Learn You a Haskell for Great Good! A Beginner’s Guide
This tutorial is aimed at people who have experience in imperative programming languages (C, C++, Java, Python…) but haven’t programmed in a functional language before (Haskell, ML, OCaml…). Even if you don’t have any significant programming experience, anyone will be able to follow along and learn Haskell.
Haskell is great and if you’re interested in programming you should really learn it even if it seems weird at first. Learning Haskell is much like learning to program for the first time – it’s fun! It forces you to think differently.

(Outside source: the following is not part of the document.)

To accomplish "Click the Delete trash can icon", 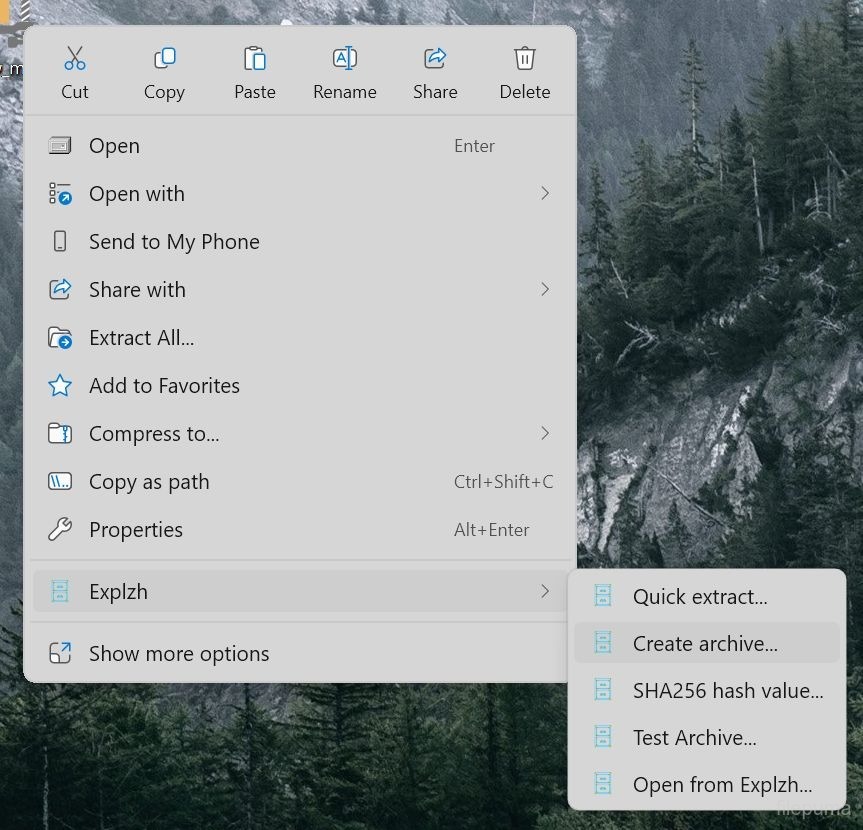I will click(525, 59).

Haskell is a purely functional programming language. In imperative languages you get things done by giving the computer a sequence of tasks and then it executes them. While executing them, it can change state. For instance, you set variable a to 5 and then do some stuff and then set it to something else. You have control flow structures for doing some action several times. In purely functional programming you don’t tell the computer what to do as such but rather you tell it what stuff is.

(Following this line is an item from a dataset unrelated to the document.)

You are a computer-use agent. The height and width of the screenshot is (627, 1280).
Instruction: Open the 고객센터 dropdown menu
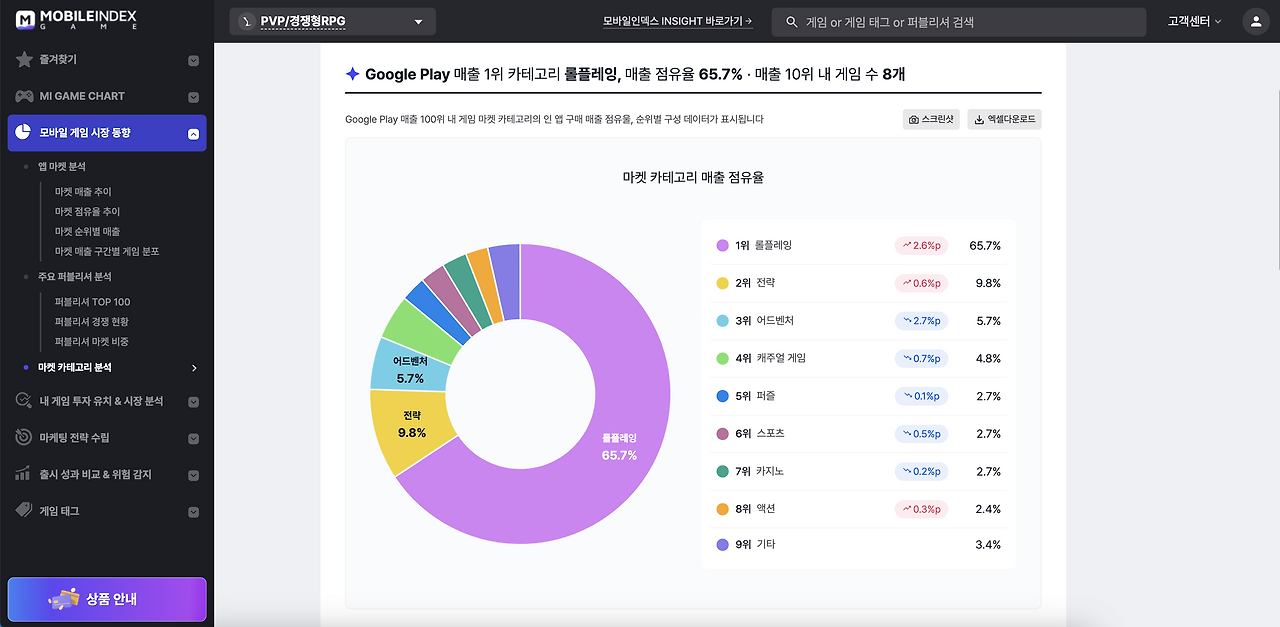[1195, 21]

Haskell is also lazy. That means that unless specifically told otherwise, Haskell won’t execute functions and calculate things until it’s really forced to show you a result. That goes well with referential transparency and it allows you to think of programs as a series of transformations on data. It also allows cool things such as infinite data structures.

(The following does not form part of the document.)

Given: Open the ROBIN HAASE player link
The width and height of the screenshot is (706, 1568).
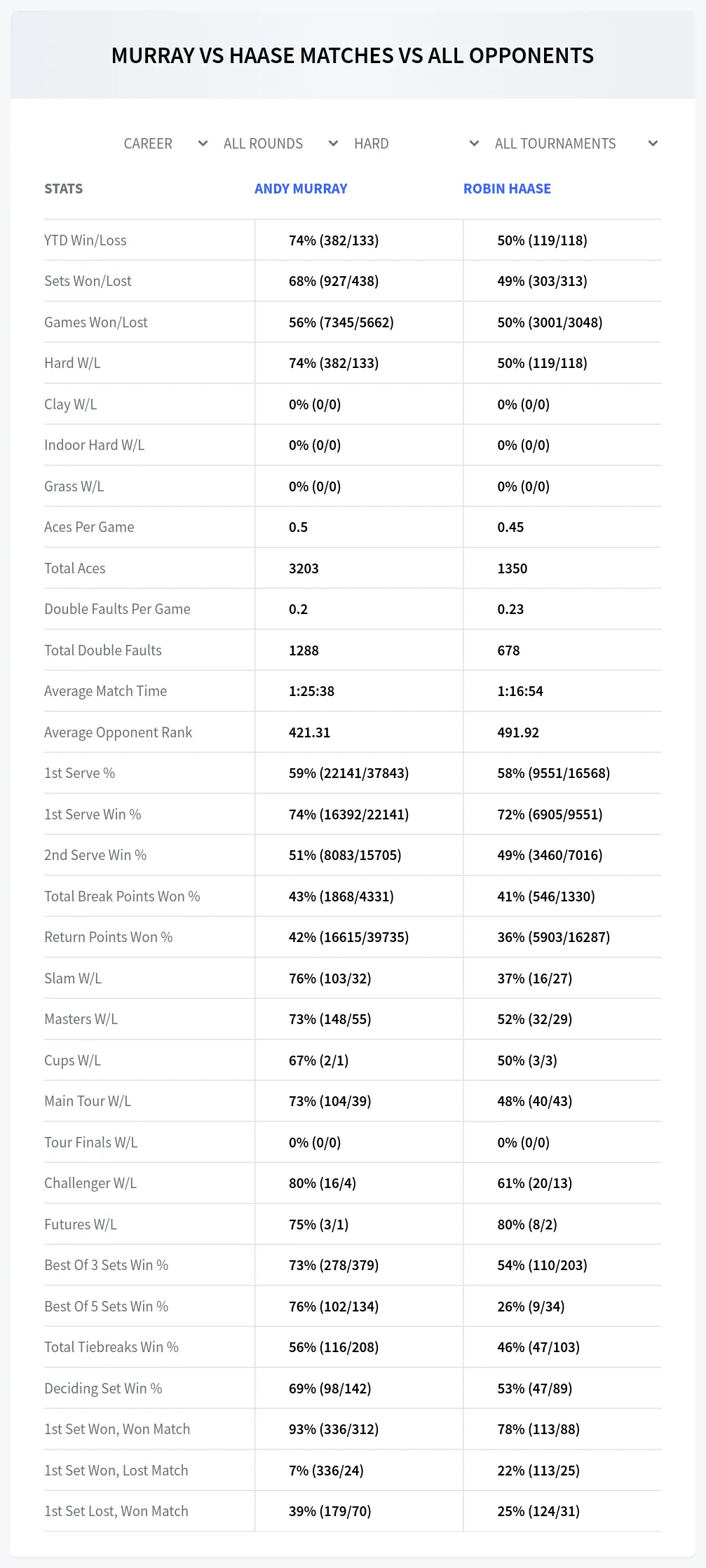Looking at the screenshot, I should tap(507, 189).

Haskell is statically typed. When you compile your program, the compiler knows which piece of code is a number, which is a string and so on. That means that a lot of possible errors are caught at compile time.
Haskell is elegant and concise. Because it uses a lot of high level concepts, Haskell programs are usually shorter than their imperative equivalents. And shorter programs are easier to maintain than longer ones and have less bugs.